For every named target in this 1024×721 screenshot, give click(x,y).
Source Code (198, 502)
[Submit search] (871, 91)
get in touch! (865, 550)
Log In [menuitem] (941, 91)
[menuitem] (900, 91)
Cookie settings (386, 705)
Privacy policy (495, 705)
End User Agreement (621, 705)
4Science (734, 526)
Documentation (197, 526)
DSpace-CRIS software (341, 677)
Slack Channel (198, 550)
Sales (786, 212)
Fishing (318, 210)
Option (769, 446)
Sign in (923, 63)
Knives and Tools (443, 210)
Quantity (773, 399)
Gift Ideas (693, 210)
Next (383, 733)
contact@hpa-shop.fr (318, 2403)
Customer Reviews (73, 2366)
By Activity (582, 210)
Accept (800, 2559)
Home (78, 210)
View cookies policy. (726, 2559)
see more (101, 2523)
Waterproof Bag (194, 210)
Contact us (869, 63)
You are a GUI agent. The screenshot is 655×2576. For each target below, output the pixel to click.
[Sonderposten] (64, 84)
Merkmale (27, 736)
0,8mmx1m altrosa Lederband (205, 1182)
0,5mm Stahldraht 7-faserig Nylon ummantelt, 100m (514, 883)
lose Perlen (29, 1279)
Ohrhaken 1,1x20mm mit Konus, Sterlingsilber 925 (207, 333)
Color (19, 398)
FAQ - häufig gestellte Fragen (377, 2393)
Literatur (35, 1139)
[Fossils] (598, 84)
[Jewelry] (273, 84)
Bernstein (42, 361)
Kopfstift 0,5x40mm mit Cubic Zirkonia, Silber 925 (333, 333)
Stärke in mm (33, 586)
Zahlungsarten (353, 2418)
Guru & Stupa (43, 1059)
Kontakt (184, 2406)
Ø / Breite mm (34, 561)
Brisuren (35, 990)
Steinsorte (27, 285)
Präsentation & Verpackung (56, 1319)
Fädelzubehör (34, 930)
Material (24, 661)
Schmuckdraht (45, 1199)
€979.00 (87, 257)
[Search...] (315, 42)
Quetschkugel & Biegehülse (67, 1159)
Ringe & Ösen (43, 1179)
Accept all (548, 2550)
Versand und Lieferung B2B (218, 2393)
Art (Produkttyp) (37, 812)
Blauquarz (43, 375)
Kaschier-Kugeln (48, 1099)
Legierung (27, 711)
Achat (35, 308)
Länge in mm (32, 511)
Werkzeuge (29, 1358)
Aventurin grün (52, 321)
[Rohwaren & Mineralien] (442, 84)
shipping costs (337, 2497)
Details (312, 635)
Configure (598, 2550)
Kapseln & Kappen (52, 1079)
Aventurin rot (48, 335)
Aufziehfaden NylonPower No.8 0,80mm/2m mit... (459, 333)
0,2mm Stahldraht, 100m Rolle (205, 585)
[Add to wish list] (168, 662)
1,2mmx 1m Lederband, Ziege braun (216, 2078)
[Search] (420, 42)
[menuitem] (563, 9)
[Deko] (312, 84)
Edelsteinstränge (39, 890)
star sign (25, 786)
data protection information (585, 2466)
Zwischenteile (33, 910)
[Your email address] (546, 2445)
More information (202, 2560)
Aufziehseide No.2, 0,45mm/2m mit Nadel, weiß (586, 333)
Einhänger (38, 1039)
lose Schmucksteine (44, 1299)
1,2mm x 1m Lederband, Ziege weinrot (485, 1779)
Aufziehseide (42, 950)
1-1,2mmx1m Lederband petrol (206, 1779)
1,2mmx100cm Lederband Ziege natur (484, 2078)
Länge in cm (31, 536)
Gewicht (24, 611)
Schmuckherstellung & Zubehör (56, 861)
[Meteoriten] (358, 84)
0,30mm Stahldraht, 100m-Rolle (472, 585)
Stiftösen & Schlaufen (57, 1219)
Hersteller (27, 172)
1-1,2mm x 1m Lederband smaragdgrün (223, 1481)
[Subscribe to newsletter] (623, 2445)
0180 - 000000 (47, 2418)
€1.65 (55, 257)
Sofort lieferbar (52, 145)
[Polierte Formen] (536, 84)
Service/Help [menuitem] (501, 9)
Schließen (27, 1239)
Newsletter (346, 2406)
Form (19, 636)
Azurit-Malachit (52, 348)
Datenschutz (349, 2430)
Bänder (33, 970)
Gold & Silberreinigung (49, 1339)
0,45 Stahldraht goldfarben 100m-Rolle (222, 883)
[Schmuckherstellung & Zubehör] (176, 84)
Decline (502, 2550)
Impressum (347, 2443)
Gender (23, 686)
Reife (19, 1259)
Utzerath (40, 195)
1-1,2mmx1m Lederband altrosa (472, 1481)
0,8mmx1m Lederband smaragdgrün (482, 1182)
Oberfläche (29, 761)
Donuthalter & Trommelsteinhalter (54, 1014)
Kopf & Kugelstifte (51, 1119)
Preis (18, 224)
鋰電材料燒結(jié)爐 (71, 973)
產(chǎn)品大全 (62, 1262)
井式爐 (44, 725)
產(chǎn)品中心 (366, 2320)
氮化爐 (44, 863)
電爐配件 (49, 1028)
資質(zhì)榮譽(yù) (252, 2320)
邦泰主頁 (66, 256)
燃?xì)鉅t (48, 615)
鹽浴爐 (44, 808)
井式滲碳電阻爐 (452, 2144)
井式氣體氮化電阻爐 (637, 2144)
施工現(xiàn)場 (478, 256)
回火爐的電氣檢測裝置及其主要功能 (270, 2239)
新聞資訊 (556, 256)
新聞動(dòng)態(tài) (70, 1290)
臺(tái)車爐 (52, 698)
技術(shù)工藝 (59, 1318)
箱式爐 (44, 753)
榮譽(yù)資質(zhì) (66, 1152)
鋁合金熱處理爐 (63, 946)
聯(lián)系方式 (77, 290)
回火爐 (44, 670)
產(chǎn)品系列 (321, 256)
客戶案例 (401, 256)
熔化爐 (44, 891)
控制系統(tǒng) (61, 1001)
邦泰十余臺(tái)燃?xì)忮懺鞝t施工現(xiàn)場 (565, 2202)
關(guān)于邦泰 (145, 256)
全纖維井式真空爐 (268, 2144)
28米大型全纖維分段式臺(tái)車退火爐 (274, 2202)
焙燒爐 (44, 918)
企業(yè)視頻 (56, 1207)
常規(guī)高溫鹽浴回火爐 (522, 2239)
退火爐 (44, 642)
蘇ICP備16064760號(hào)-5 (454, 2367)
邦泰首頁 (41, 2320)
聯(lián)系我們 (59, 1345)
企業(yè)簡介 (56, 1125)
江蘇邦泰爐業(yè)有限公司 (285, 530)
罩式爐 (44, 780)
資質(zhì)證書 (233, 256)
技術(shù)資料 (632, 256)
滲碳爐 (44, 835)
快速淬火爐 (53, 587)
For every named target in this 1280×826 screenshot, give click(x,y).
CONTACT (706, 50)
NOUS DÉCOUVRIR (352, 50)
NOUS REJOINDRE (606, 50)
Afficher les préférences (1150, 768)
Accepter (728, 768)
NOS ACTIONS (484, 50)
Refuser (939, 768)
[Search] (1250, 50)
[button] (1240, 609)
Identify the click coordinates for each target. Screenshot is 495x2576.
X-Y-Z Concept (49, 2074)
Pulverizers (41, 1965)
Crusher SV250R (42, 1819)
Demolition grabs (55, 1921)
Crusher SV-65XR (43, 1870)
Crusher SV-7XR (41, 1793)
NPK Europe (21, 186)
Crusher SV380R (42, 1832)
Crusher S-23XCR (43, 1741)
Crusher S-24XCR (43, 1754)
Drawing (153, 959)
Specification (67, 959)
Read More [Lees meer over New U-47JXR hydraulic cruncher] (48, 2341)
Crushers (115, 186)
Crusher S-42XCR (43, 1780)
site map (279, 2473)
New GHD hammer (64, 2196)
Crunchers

-------------------------

Problem to solve - Please return all of the rows above word for word, with nothing changed.

Correct answer -
For every named target in this 1024×721 screenshot, give click(x,y).
Source Code (198, 502)
[Submit search] (871, 91)
get in touch! (865, 550)
Log In [menuitem] (941, 91)
[menuitem] (900, 91)
Cookie settings (386, 705)
Privacy policy (495, 705)
End User Agreement (621, 705)
4Science (734, 526)
Documentation (197, 526)
DSpace-CRIS software (341, 677)
Slack Channel (198, 550)
Sales (786, 212)
Fishing (318, 210)
Option (769, 446)
Sign in (923, 63)
Knives and Tools (443, 210)
Quantity (773, 399)
Gift Ideas (693, 210)
Next (383, 733)
contact@hpa-shop.fr (318, 2403)
Customer Reviews (73, 2366)
By Activity (582, 210)
Accept (800, 2559)
Home (78, 210)
View cookies policy. (726, 2559)
see more (101, 2523)
Waterproof Bag (194, 210)
Contact us (869, 63)
You are a GUI agent. The screenshot is 655×2576. For each target below, output the pixel to click.
[Sonderposten] (64, 84)
Merkmale (27, 736)
0,8mmx1m altrosa Lederband (205, 1182)
0,5mm Stahldraht 7-faserig Nylon ummantelt, 100m (514, 883)
lose Perlen (29, 1279)
Ohrhaken 1,1x20mm mit Konus, Sterlingsilber 925 (207, 333)
Color (19, 398)
FAQ - häufig gestellte Fragen (377, 2393)
Literatur (35, 1139)
[Fossils] (598, 84)
[Jewelry] (273, 84)
Bernstein (42, 361)
Kopfstift 0,5x40mm mit Cubic Zirkonia, Silber 925 (333, 333)
Stärke in mm (33, 586)
Zahlungsarten (353, 2418)
Guru & Stupa (43, 1059)
Kontakt (184, 2406)
Ø / Breite mm (34, 561)
Brisuren (35, 990)
Steinsorte (27, 285)
Präsentation & Verpackung (56, 1319)
Fädelzubehör (34, 930)
Material (24, 661)
Schmuckdraht (45, 1199)
€979.00 (87, 257)
[Search...] (315, 42)
Quetschkugel & Biegehülse (67, 1159)
Ringe & Ösen (43, 1179)
Accept all (548, 2550)
Versand und Lieferung B2B (218, 2393)
Art (Produkttyp) (37, 812)
Blauquarz (43, 375)
Kaschier-Kugeln (48, 1099)
Legierung (27, 711)
Achat (35, 308)
Länge in mm (32, 511)
Werkzeuge (29, 1358)
Aventurin grün (52, 321)
[Rohwaren & Mineralien] (442, 84)
shipping costs (337, 2497)
Details (312, 635)
Configure (598, 2550)
Kapseln & Kappen (52, 1079)
Aventurin rot (48, 335)
Aufziehfaden NylonPower No.8 0,80mm/2m mit... (459, 333)
0,2mm Stahldraht, 100m Rolle (205, 585)
[Add to wish list] (168, 662)
1,2mmx 1m Lederband, Ziege braun (216, 2078)
[Search] (420, 42)
[menuitem] (563, 9)
[Deko] (312, 84)
Edelsteinstränge (39, 890)
star sign (25, 786)
data protection information (585, 2466)
Zwischenteile (33, 910)
[Your email address] (546, 2445)
More information (202, 2560)
Aufziehseide No.2, 0,45mm/2m mit Nadel, weiß (586, 333)
Einhänger (38, 1039)
lose Schmucksteine (44, 1299)
1,2mm x 1m Lederband, Ziege weinrot (485, 1779)
Aufziehseide (42, 950)
1-1,2mmx1m Lederband petrol (206, 1779)
1,2mmx100cm Lederband Ziege natur (484, 2078)
Länge in cm (31, 536)
Gewicht (24, 611)
Schmuckherstellung & Zubehör (56, 861)
[Meteoriten] (358, 84)
0,30mm Stahldraht, 100m-Rolle (472, 585)
Stiftösen & Schlaufen (57, 1219)
Hersteller (27, 172)
1-1,2mm x 1m Lederband smaragdgrün (223, 1481)
[Subscribe to newsletter] (623, 2445)
0180 - 000000 (47, 2418)
€1.65 (55, 257)
Sofort lieferbar (52, 145)
[Polierte Formen] (536, 84)
Service/Help [menuitem] (501, 9)
Schließen (27, 1239)
Newsletter (346, 2406)
Form (19, 636)
Azurit-Malachit (52, 348)
Datenschutz (349, 2430)
Bänder (33, 970)
Gold & Silberreinigung (49, 1339)
0,45 Stahldraht goldfarben 100m-Rolle (222, 883)
[Schmuckherstellung & Zubehör] (176, 84)
Decline (502, 2550)
Impressum (347, 2443)
Gender (23, 686)
Reife (19, 1259)
Utzerath (40, 195)
1-1,2mmx1m Lederband altrosa (472, 1481)
0,8mmx1m Lederband smaragdgrün (482, 1182)
Oberfläche (29, 761)
Donuthalter & Trommelsteinhalter (54, 1014)
Kopf & Kugelstifte (51, 1119)
Preis (18, 224)
鋰電材料燒結(jié)爐 (71, 973)
產(chǎn)品大全 (62, 1262)
井式爐 (44, 725)
產(chǎn)品中心 (366, 2320)
氮化爐 (44, 863)
電爐配件 (49, 1028)
資質(zhì)榮譽(yù) (252, 2320)
邦泰主頁 (66, 256)
燃?xì)鉅t (48, 615)
鹽浴爐 (44, 808)
井式滲碳電阻爐 (452, 2144)
井式氣體氮化電阻爐 (637, 2144)
施工現(xiàn)場 (478, 256)
回火爐的電氣檢測裝置及其主要功能 (270, 2239)
新聞資訊 (556, 256)
新聞動(dòng)態(tài) (70, 1290)
臺(tái)車爐 (52, 698)
技術(shù)工藝 (59, 1318)
箱式爐 (44, 753)
榮譽(yù)資質(zhì) (66, 1152)
鋁合金熱處理爐 (63, 946)
聯(lián)系方式 (77, 290)
回火爐 (44, 670)
產(chǎn)品系列 (321, 256)
客戶案例 (401, 256)
熔化爐 (44, 891)
控制系統(tǒng) (61, 1001)
邦泰十余臺(tái)燃?xì)忮懺鞝t施工現(xiàn)場 (565, 2202)
關(guān)于邦泰 (145, 256)
全纖維井式真空爐 (268, 2144)
28米大型全纖維分段式臺(tái)車退火爐 (274, 2202)
焙燒爐 (44, 918)
企業(yè)視頻 (56, 1207)
常規(guī)高溫鹽浴回火爐 (522, 2239)
退火爐 (44, 642)
蘇ICP備16064760號(hào)-5 (454, 2367)
邦泰首頁 (41, 2320)
聯(lián)系我們 (59, 1345)
企業(yè)簡介 (56, 1125)
江蘇邦泰爐業(yè)有限公司 (285, 530)
罩式爐 (44, 780)
資質(zhì)證書 (233, 256)
技術(shù)資料 (632, 256)
滲碳爐 (44, 835)
快速淬火爐 (53, 587)
For every named target in this 1280×826 screenshot, give click(x,y).
CONTACT (706, 50)
NOUS DÉCOUVRIR (352, 50)
NOUS REJOINDRE (606, 50)
Afficher les préférences (1150, 768)
Accepter (728, 768)
NOS ACTIONS (484, 50)
Refuser (939, 768)
[Search] (1250, 50)
[button] (1240, 609)
Identify the click coordinates for each target. Screenshot is 495x2576.
X-Y-Z Concept (49, 2074)
Pulverizers (41, 1965)
Crusher SV250R (42, 1819)
Demolition grabs (55, 1921)
Crusher SV-65XR (43, 1870)
Crusher SV-7XR (41, 1793)
NPK Europe (21, 186)
Crusher SV380R (42, 1832)
Crusher S-23XCR (43, 1741)
Crusher S-24XCR (43, 1754)
Drawing (153, 959)
Specification (67, 959)
Read More [Lees meer over New U-47JXR hydraulic cruncher] (48, 2341)
Crushers (115, 186)
Crusher S-42XCR (43, 1780)
site map (279, 2473)
New GHD hammer (64, 2196)
Crunchers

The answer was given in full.